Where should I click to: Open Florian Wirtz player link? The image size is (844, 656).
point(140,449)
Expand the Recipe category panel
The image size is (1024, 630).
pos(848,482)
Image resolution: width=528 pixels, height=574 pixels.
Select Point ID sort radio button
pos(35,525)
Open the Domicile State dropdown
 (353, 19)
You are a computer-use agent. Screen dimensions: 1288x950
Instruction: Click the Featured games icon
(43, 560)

==

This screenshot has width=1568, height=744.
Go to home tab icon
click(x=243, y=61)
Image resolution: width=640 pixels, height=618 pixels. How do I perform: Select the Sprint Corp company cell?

Exercise
Each line above from the one with "Go to home tab icon" up to and including the one with "Image resolution: width=640" must be set down exactly, and no line outside that span may appear.

Solved problem
Go to home tab icon
click(x=243, y=61)
Image resolution: width=640 pixels, height=618 pixels. How do I perform: Select the Sprint Corp company cell?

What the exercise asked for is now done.